# YOUR GOAL:
In your copy of the data, keep every word exact and include no pictures.
# # # # # # #
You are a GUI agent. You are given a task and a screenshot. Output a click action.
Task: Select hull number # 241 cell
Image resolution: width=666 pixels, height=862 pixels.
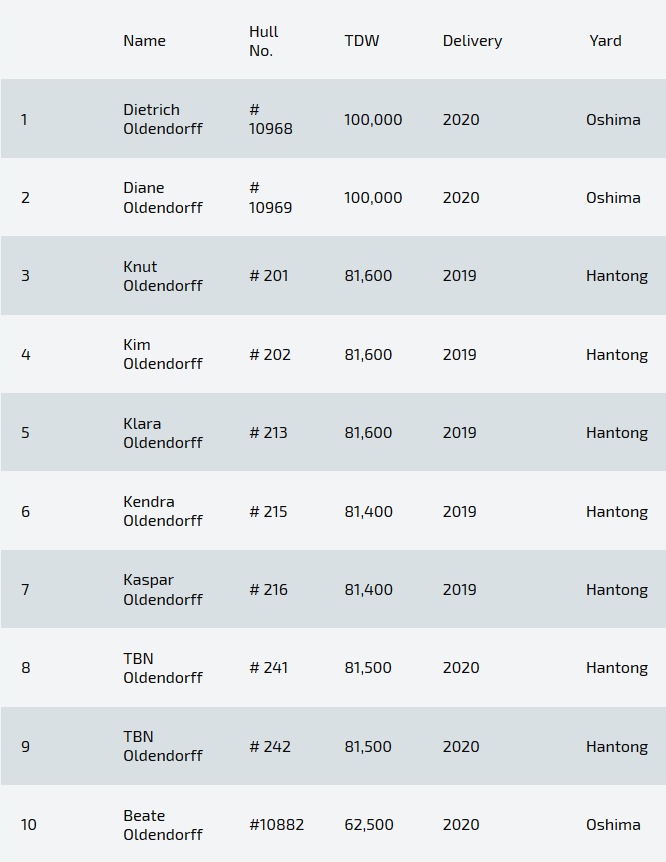(x=268, y=668)
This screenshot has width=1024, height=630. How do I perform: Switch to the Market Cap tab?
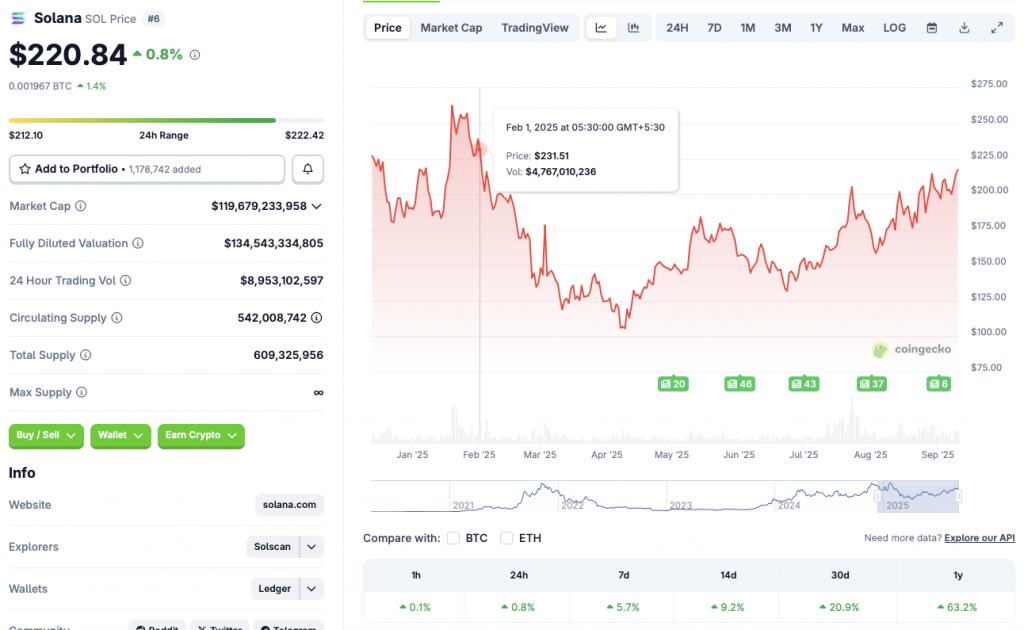pyautogui.click(x=451, y=28)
# # # # # # #
# SOLUTION TO THIS TASK:
You are a GUI agent. You are given a task and a screenshot. Output a click action.
Task: Select hull number # 241 cell
Image resolution: width=666 pixels, height=862 pixels.
(x=268, y=668)
This screenshot has width=1024, height=630. How do I perform: Switch to the Market Cap tab?
pyautogui.click(x=451, y=28)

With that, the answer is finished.